Am 6. März wird entschieden: Im SMS-Talk zur Ständerats-Ersatzwahl für die in den Bundesrat gewählte Simonetta Sommaruga (SP) beantworten Adrian Amstutz (Sigriswil) und Ursula Wyss (Bern) diese Woche täglich Kurzfragen des az Langenthaler Tagblatt.
Herr Amstutz, Frau Wyss, wie hält man sich in anstrengenden Wahlkämpfen ‹fit›?

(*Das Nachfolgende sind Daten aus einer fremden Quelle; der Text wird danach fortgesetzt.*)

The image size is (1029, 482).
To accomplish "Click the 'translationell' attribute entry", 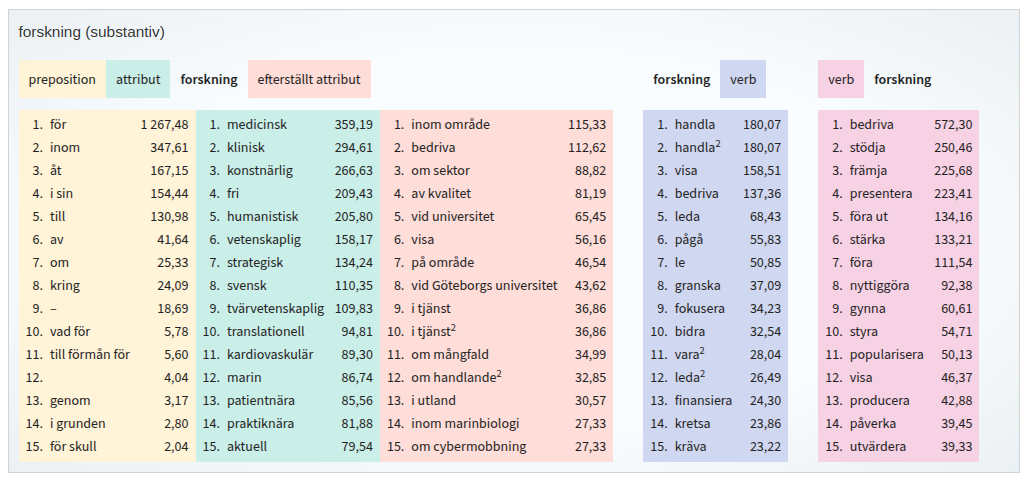I will [265, 332].
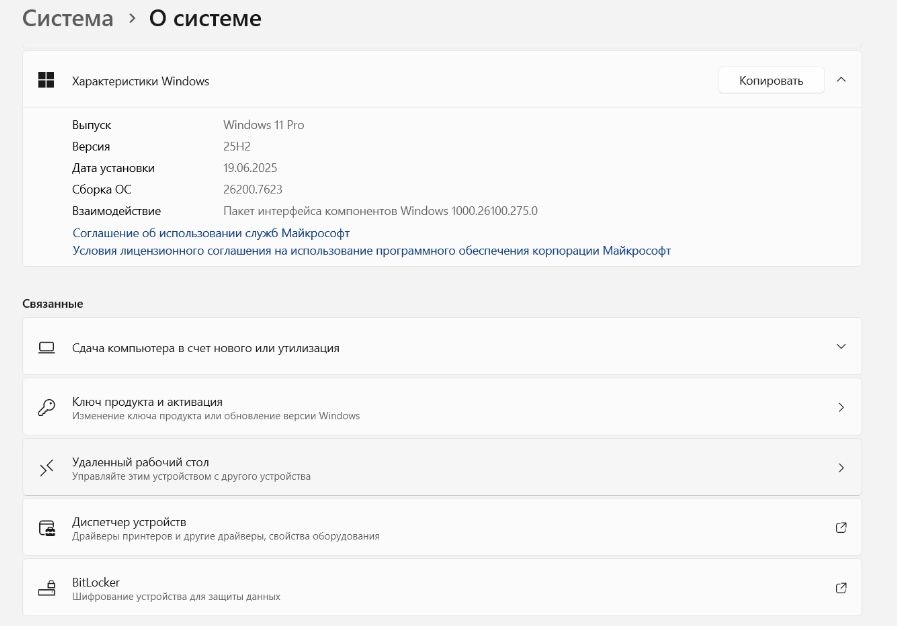Click the BitLocker padlock icon

click(46, 588)
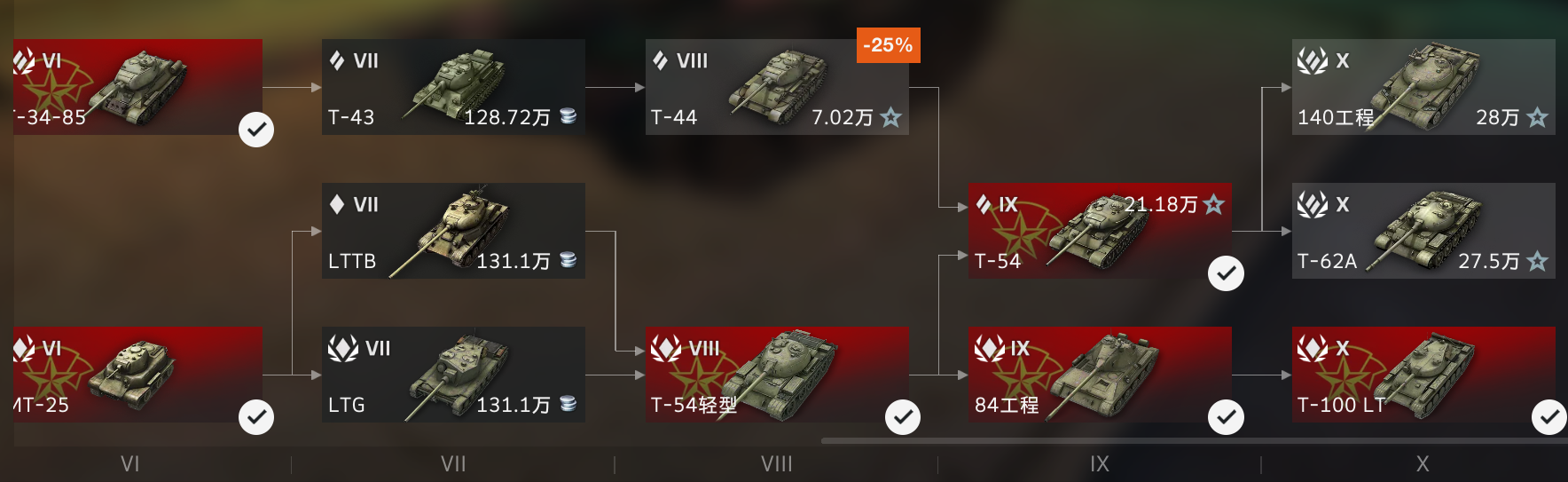Click silver credits icon on LTTB

(x=568, y=260)
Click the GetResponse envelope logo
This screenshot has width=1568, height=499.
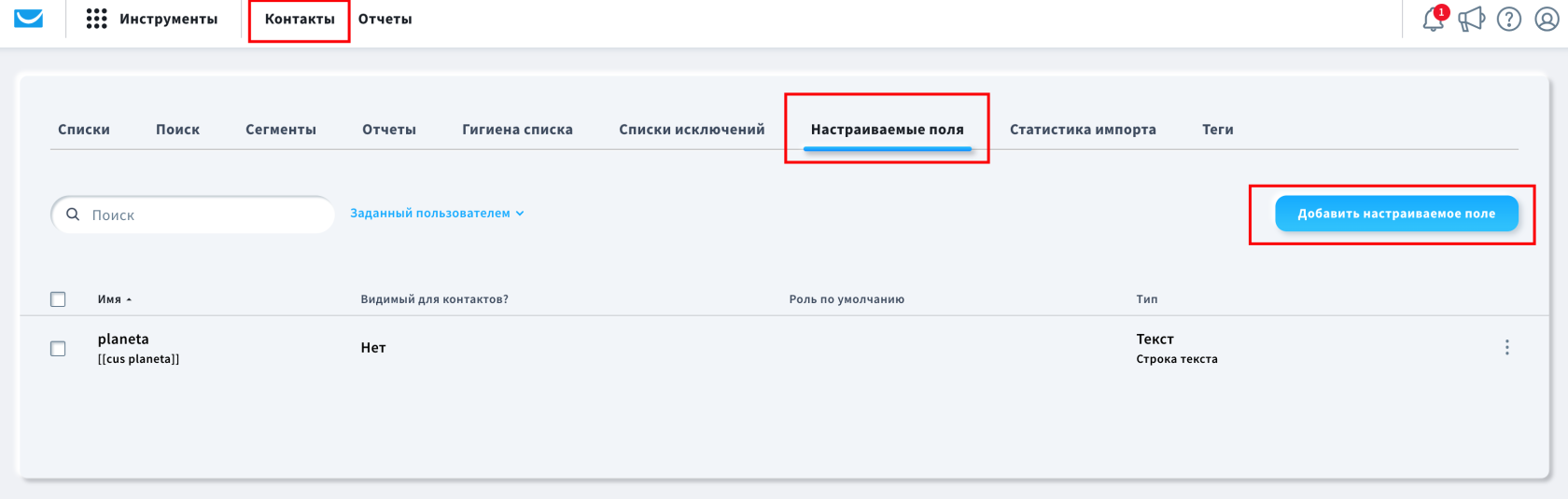click(x=29, y=19)
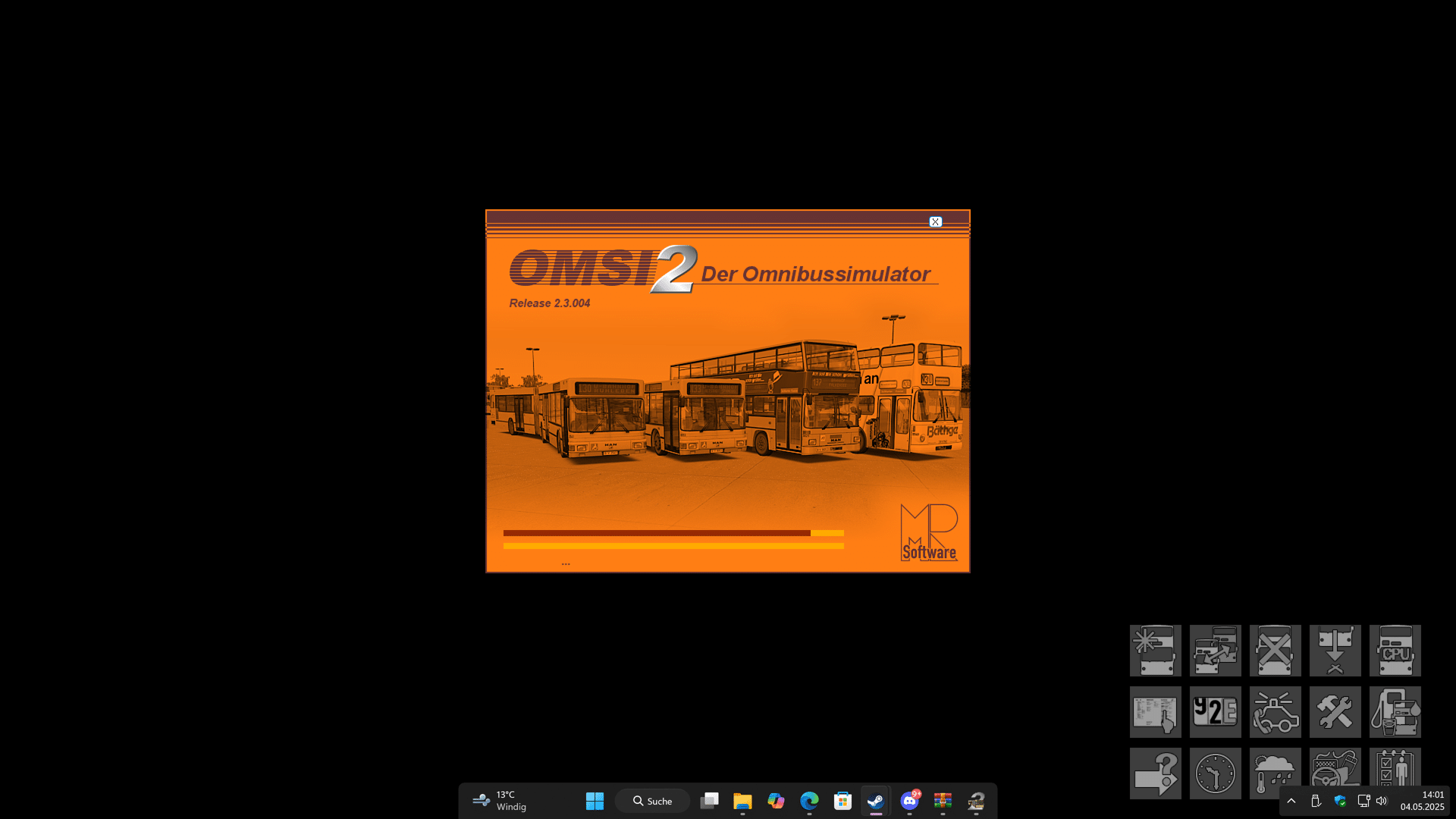Image resolution: width=1456 pixels, height=819 pixels.
Task: Click the switch bus icon with arrows
Action: point(1215,651)
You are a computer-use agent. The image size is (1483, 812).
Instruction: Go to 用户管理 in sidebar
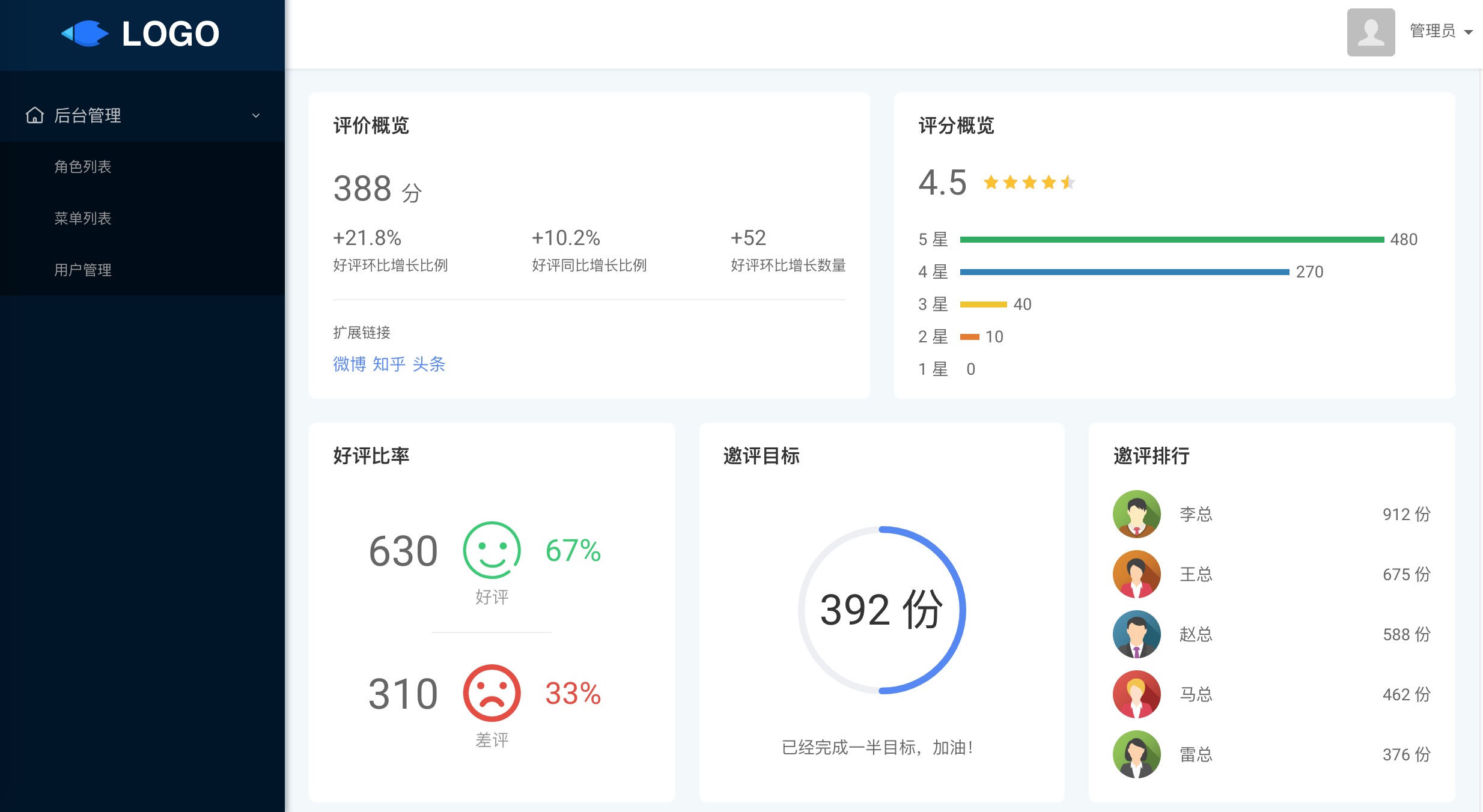[83, 270]
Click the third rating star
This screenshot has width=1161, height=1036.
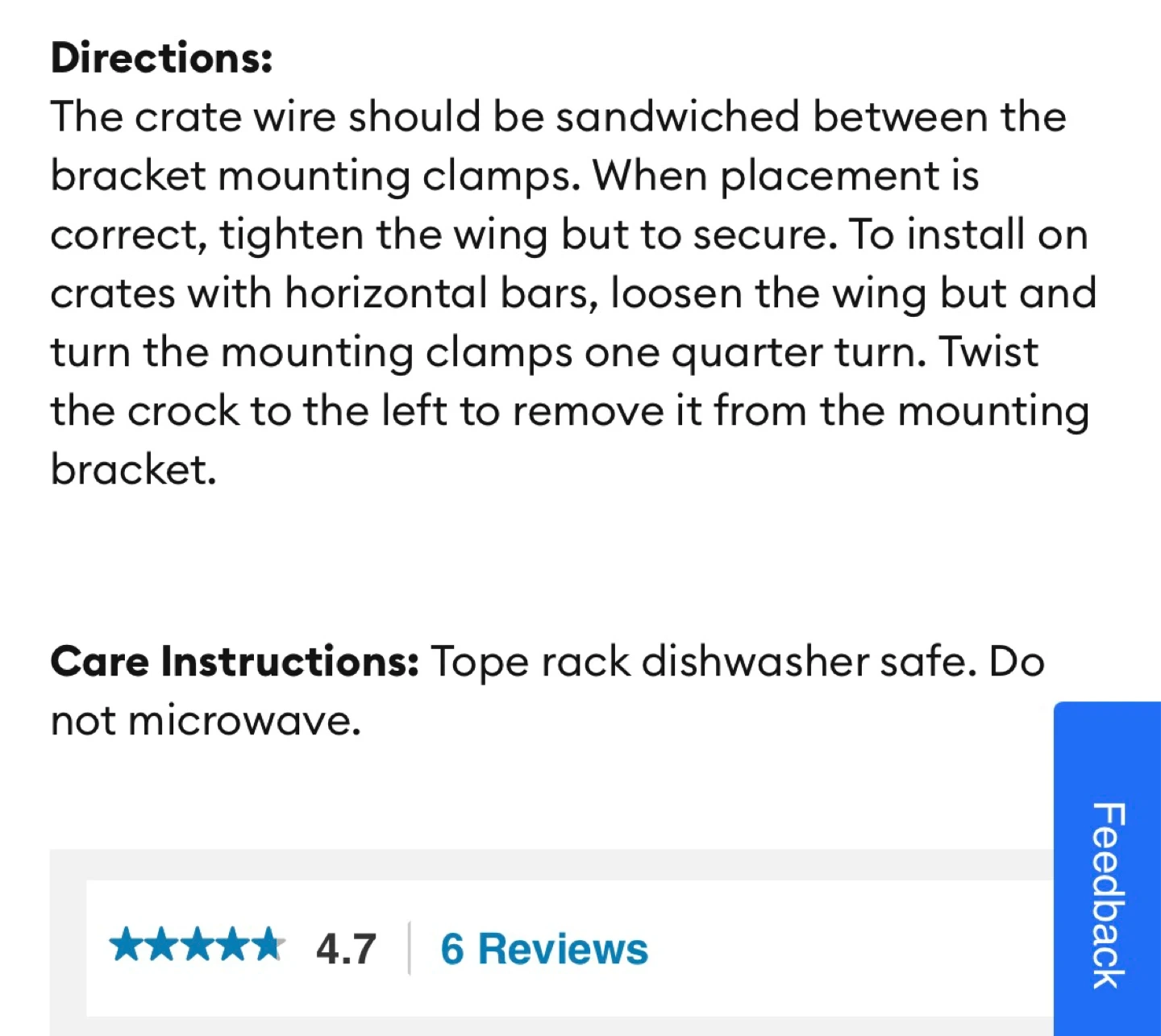point(198,945)
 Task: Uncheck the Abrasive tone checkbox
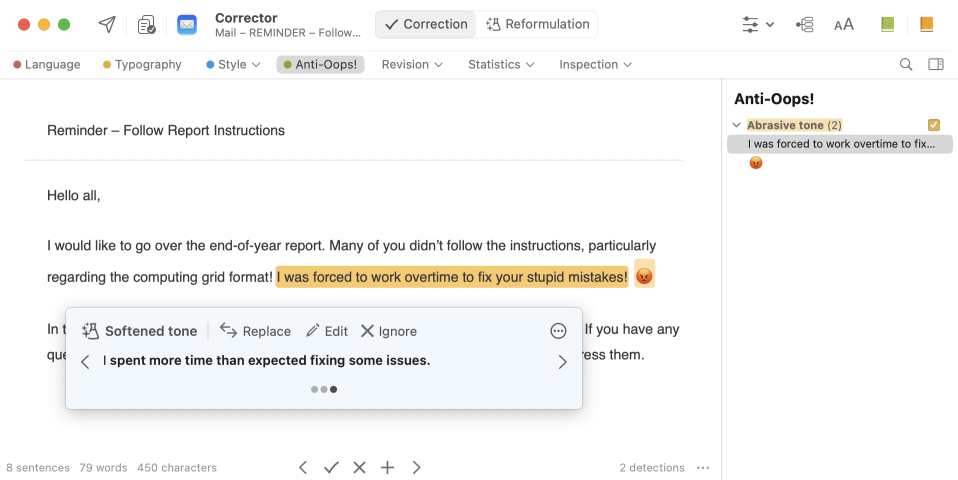click(x=934, y=125)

Amstutz: «Meine Familie gibt mir Rückhalt und Kraft! Zusammen mit meiner Frau freue ich mich an unseren drei erwachsenen Kindern und an unseren 5 Grosskindern - was will ich mehr :-).»
Wyss: «Frische Luft hatte ich dank X Strassenaktionen genug ... Und wenn frieren Kalorien verbrennt, war ich im Dezember ganz schön sportlich ;-) - Aber ich freu mich auf den Sommer und die Aare :-D.»
Morgen endet der lange und aufwendige Wahlkampf: Haben Sie da noch Geld im Portemonnaie übrig?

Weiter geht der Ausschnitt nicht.